Neem 3 cm als streefdoel tijdens het voorjaar. Stel je de maaihoogte te laag in, dan verslijten de graszoden sneller en is het gazon vatbaarder voor droogte. Tijdens de zomermaanden mag je wat korter maaien (maar nooit korter dan anderhalve centimeter). Is het extreem droog weer, laat het gras dan doorgroeien tot 2,5 cm en hou het op die lengte. Zo voorkom je dat de grasplantjes te snel uitdrogen, waardoor het gras bruin kleurt.
Als algemene richtlijn kan gelden: een siergazon zet je nooit korter dan 2 cm, een speelgazon laat je minstens 3 cm lang. Wat is wat? Lees hier meer over gazontypes.
MAAIPLAN
Om sterker gras te verkrijgen, ga je sowieso niet te vaak maaien. Langer gras is immers beter bestand tegen droogte en hitte én het houdt water beter vast, wat de infiltratie van regenwater in de bodem bestendigt.
Denk ook na over een maaiplan voor je grasperk. Kort gezegd komt dat op het volgende neer: bepaalde stukken van de tuin worden vaker gemaaid, andere slechts sporadisch. "Vaker" betekent hier om de drie à vier weken, "sporadisch" maximaal vier keer per jaar.
Kies je maaipatroon
De makkelijkste maaiwijze bestaat erin om eerst de omtrek van je gazon te maaien. Het pad dat je op die manier maait, kan dan dienen als referentie voor het volgende, aangrenzende pad dat je maait. Laat de maaipaden wat overlappen om zeker alle gras op hoogte te maaien. Heb je een gazon met een onregelmatige vorm, maai dan eerst centraal een brede keerstrook en maai van daaruit naar de randen.
Je hoeft natuurlijk niet het volledige gazon op eenzelfde lengte te maaien.

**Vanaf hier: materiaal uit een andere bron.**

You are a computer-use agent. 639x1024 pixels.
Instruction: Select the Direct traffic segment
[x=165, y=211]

Je kan bijvoorbeeld ook paden maaien en hier en daar het gras langer laten groeien.
Opvangen of mulchen?
Gras mulchen
In het begin en op het einde van het seizoen is de grasmat onregelmatig en maai je best met je maaibak om de onkruiden mee te hebben. Tijdens het seizoen en de zomerperiode kun je beter het gras mulchen. Bij het mulchen wordt het gras extra fijn versnipperd, waarna het snel verteert en de grasbodem organisch wordt gevoed. Je kunt dus gewoon verder maaien zonder te moeten stoppen om een opvangbak te legen of om naderhand te moeten harken.

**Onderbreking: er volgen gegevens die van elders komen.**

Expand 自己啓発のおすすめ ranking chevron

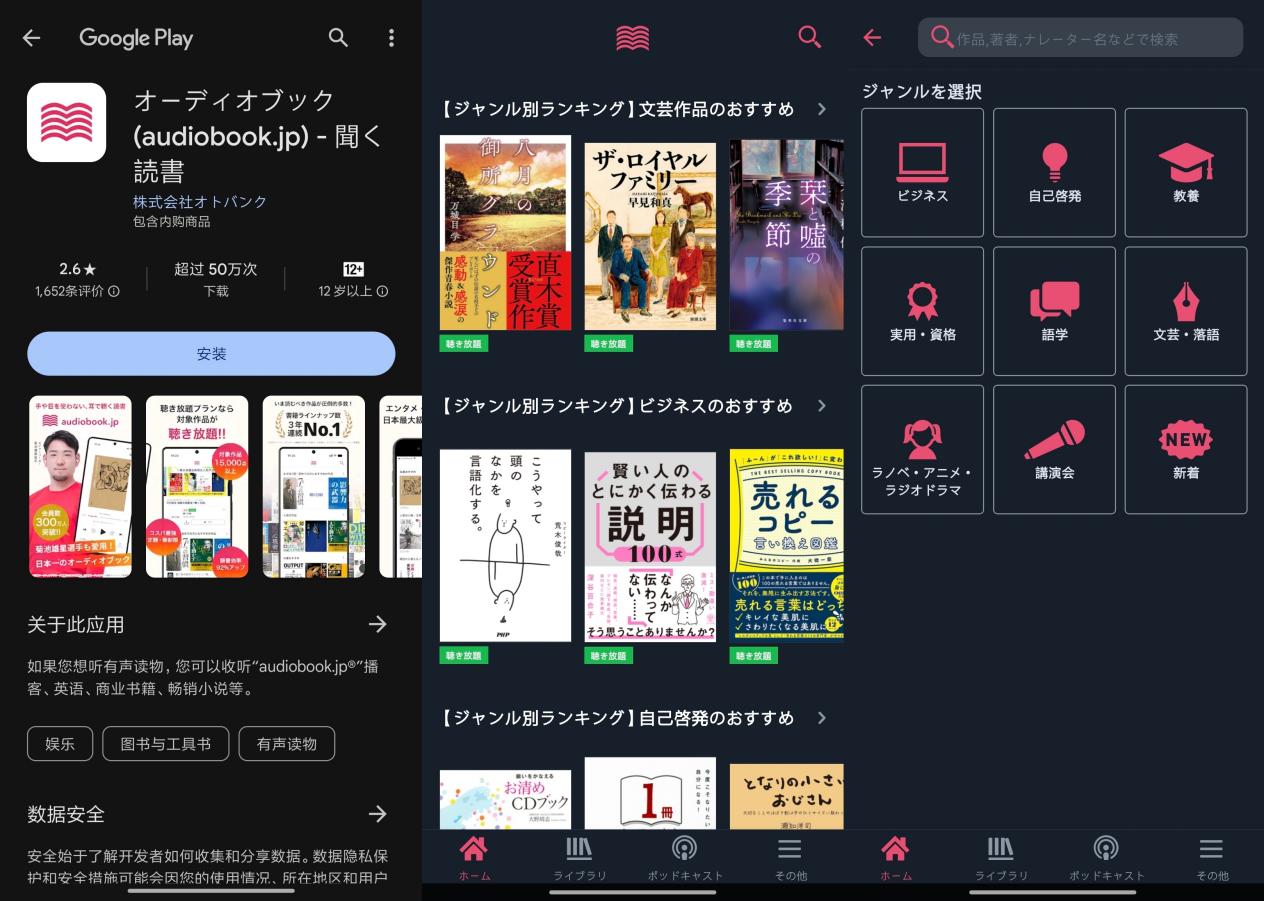(822, 718)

Wanneer je mulcht, moet je het gras wel vaker maaien, idealiter wekelijks, omdat je maar tot een derde van de lengte mag afsnijden voor een goed mulchresultaat.
Gras opvangen
Opvangen is meer aangewezen als het gras nat of hoog staat. Als je niet mulcht, is het belangrijk dat de opvangbak efficiënt geleegd kan worden.
Wanneer mag je het gras (niet) maaien?
Het maaiseizoen loopt in theorie van maart tot oktober, al kunnen de weersomstandigheden dit beïnvloeden. Is het gras zeer droog, dor, nat of bevroren, maai dan zeker niet.
Is er voor jou geen beter moment om het gras af te maaien dan op een vroege zondagochtend, wanneer de dauw nog op de sprieten staat? Hou er rekening mee dat de sprieten bij te vochtig gras doorhangen onder het gewicht van het water, zodat je ze moeilijk recht kunt afknippen. Ook gaat het afgeknipte gras aaneenkleven, waardoor het niet goed wordt verspreid.
Als je gaat maaien bij te heet en droog weer, ontneem je het gras dan weer het weinige vocht waarover het nog beschikt. Ook bij vriesweer stel je uiteraard het maaiwerk het best uit.